→ **THE DATA**:
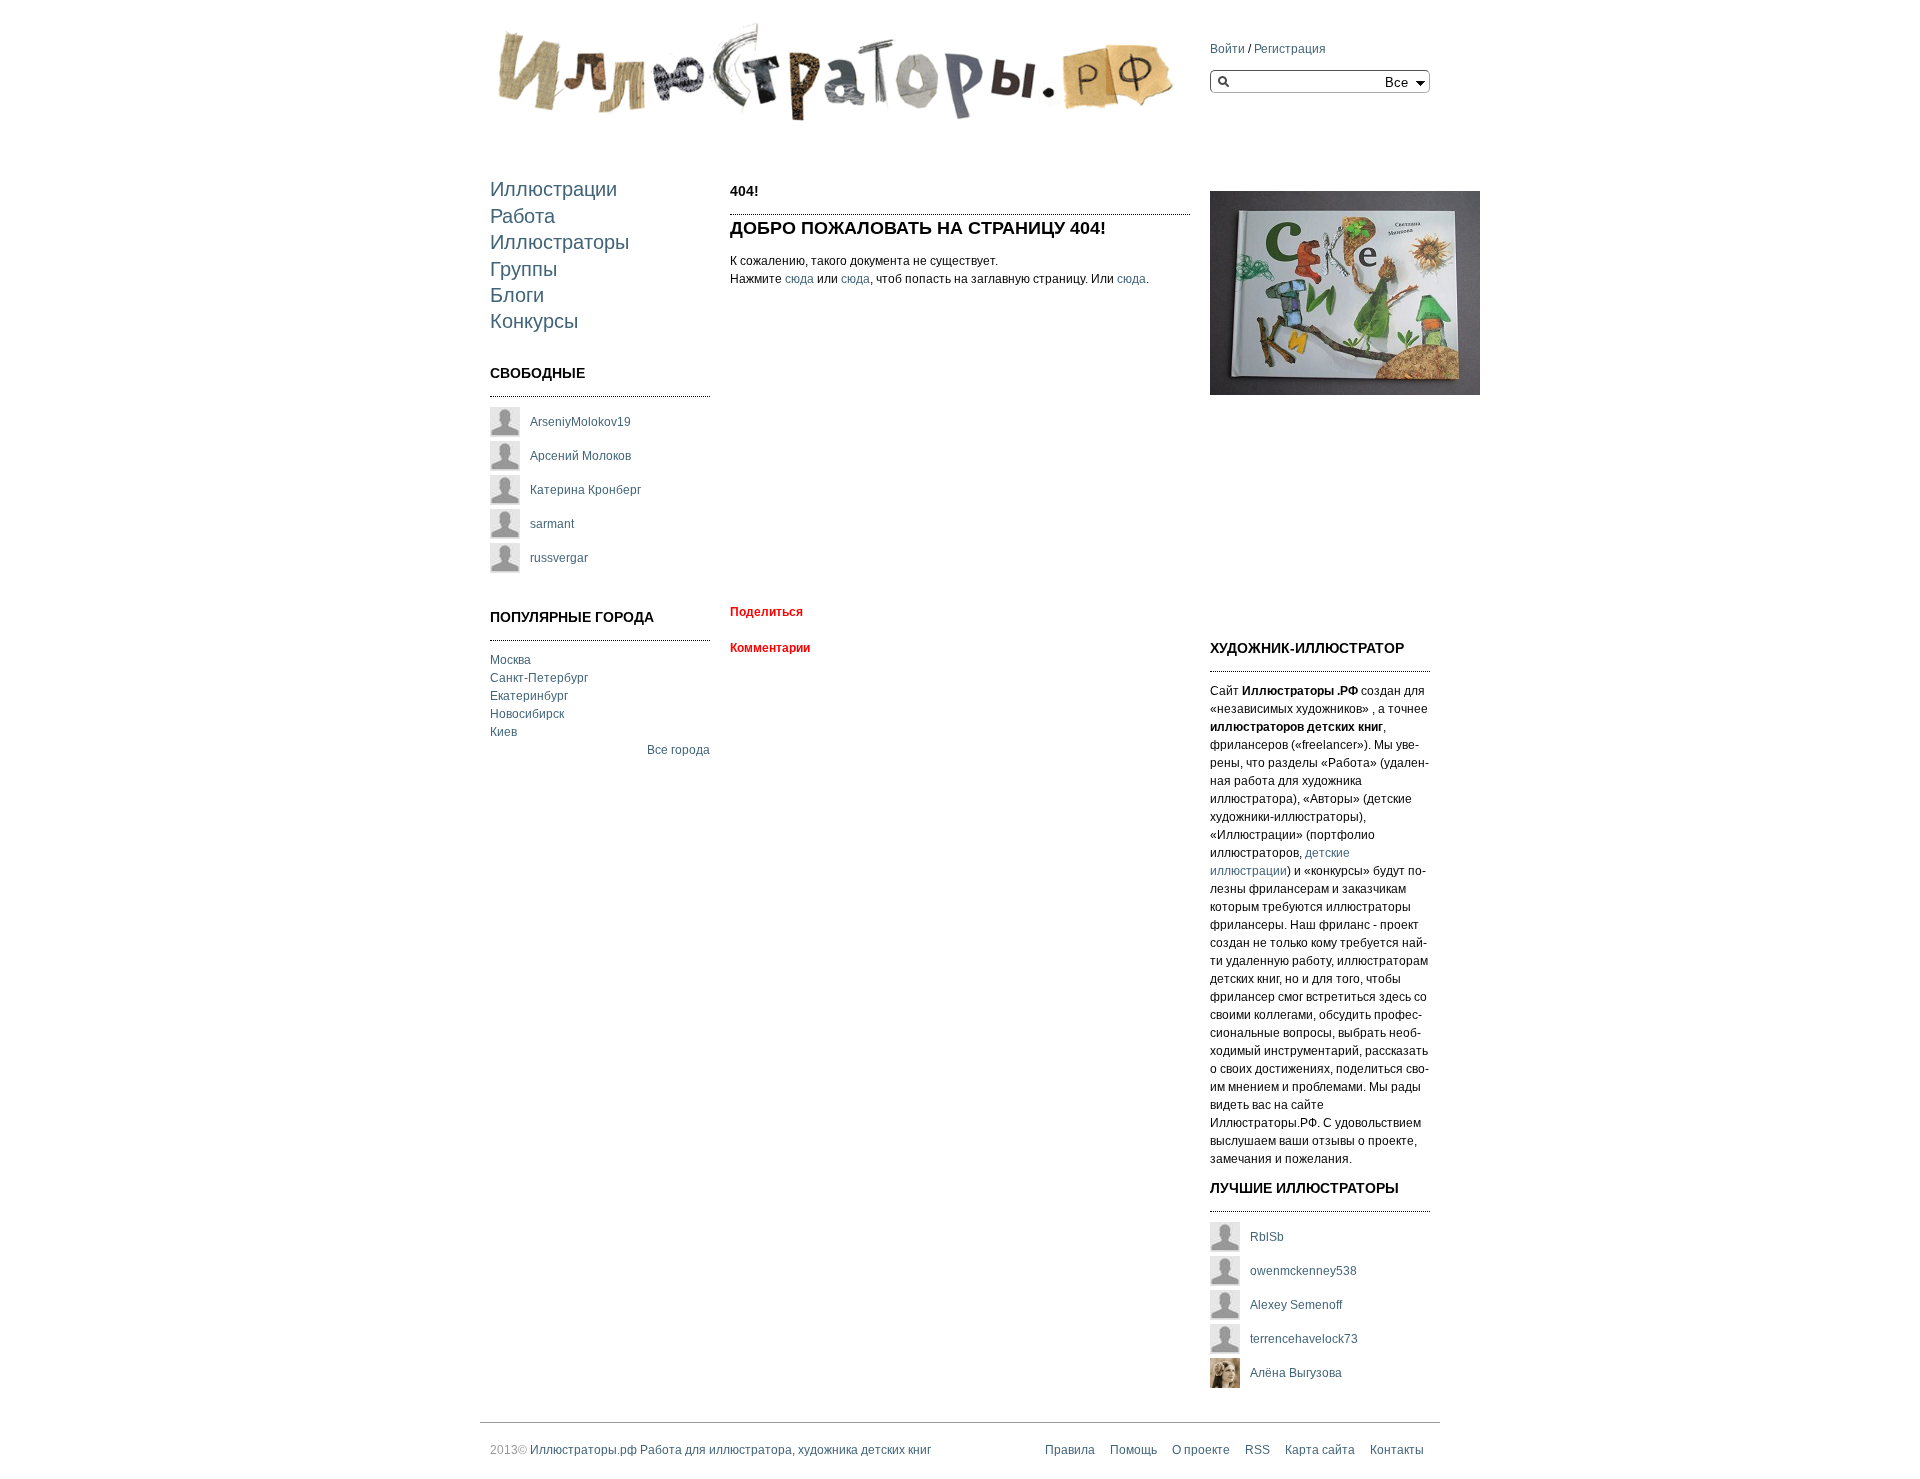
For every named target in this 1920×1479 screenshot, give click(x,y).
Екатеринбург (529, 696)
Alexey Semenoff (1296, 1305)
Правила (1070, 1450)
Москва (510, 660)
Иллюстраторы (559, 242)
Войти (1227, 49)
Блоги (517, 295)
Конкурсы (534, 321)
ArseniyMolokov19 (580, 422)
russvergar (559, 558)
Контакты (1397, 1450)
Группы (523, 269)
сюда (799, 279)
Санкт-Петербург (539, 678)
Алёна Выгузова (1296, 1373)
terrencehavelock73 (1304, 1339)
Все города (678, 750)
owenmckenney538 (1303, 1271)
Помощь (1133, 1450)
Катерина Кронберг (585, 490)
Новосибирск (527, 714)
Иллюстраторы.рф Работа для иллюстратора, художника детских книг (730, 1450)
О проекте (1201, 1450)
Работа (522, 216)
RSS (1257, 1450)
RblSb (1267, 1237)
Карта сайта (1320, 1450)
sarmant (552, 524)
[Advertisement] (898, 448)
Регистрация (1290, 49)
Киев (503, 732)
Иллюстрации (553, 189)
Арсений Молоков (580, 456)
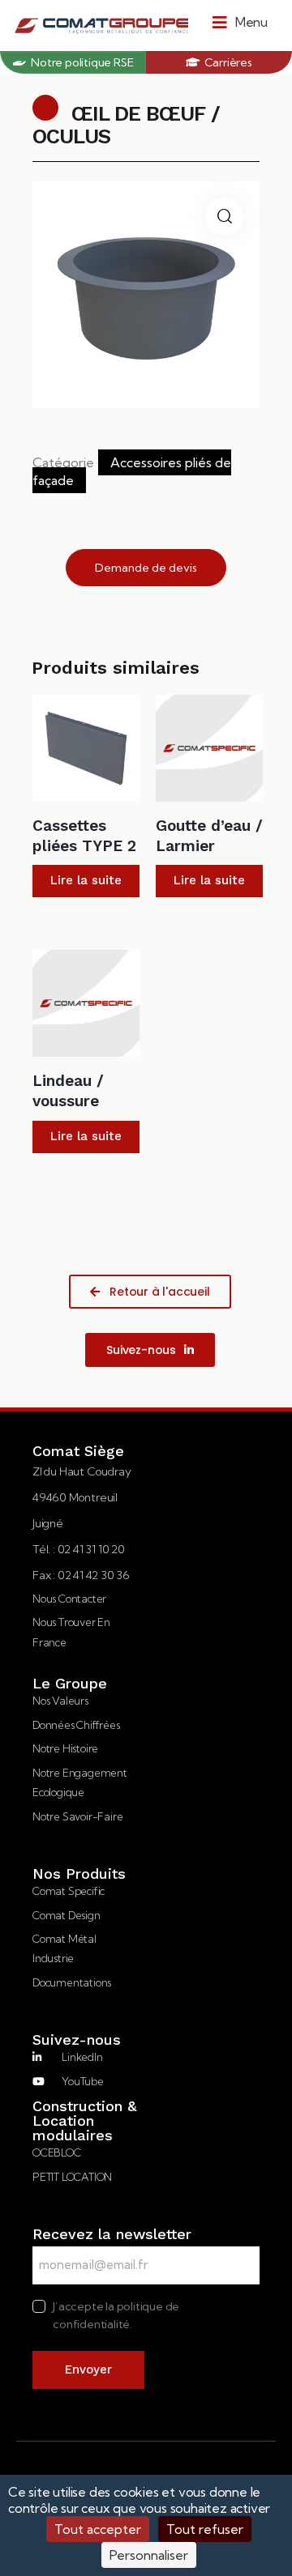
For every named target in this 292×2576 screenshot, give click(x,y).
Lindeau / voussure (68, 1090)
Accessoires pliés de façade (131, 471)
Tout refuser (204, 2529)
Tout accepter (97, 2529)
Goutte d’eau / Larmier (209, 835)
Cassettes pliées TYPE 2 (84, 835)
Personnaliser (149, 2555)
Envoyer (88, 2369)
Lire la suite (86, 880)
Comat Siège (78, 1451)
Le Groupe (69, 1683)
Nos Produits (79, 1874)
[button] (240, 22)
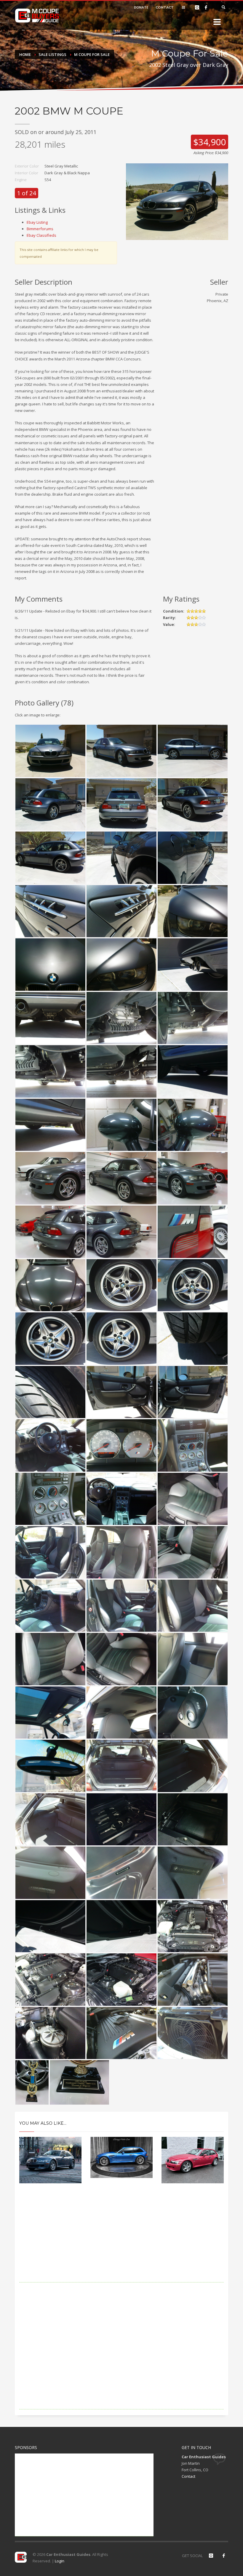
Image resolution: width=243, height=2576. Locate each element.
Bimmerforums (40, 228)
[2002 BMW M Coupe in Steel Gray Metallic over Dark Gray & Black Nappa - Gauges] (121, 1445)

→ **TASK GOAL**:
Repeat exactly the lines from the start of the entries down to the line with "Иллюстраторы.рф Работа для", keeping both ends but none of the pictures.

→ **ANSWER SPACE**:
For every named target in this 1920×1479 screenshot, give click(x,y).
Екатеринбург (529, 696)
Alexey Semenoff (1296, 1305)
Правила (1070, 1450)
Москва (510, 660)
Иллюстраторы (559, 242)
Войти (1227, 49)
Блоги (517, 295)
Конкурсы (534, 321)
ArseniyMolokov19 (580, 422)
russvergar (559, 558)
Контакты (1397, 1450)
Группы (523, 269)
сюда (799, 279)
Санкт-Петербург (539, 678)
Алёна Выгузова (1296, 1373)
terrencehavelock73 (1304, 1339)
Все города (678, 750)
owenmckenney538 (1303, 1271)
Помощь (1133, 1450)
Катерина Кронберг (585, 490)
Новосибирск (527, 714)
Иллюстраторы.рф Работа для иллюстратора, художника детских книг (730, 1450)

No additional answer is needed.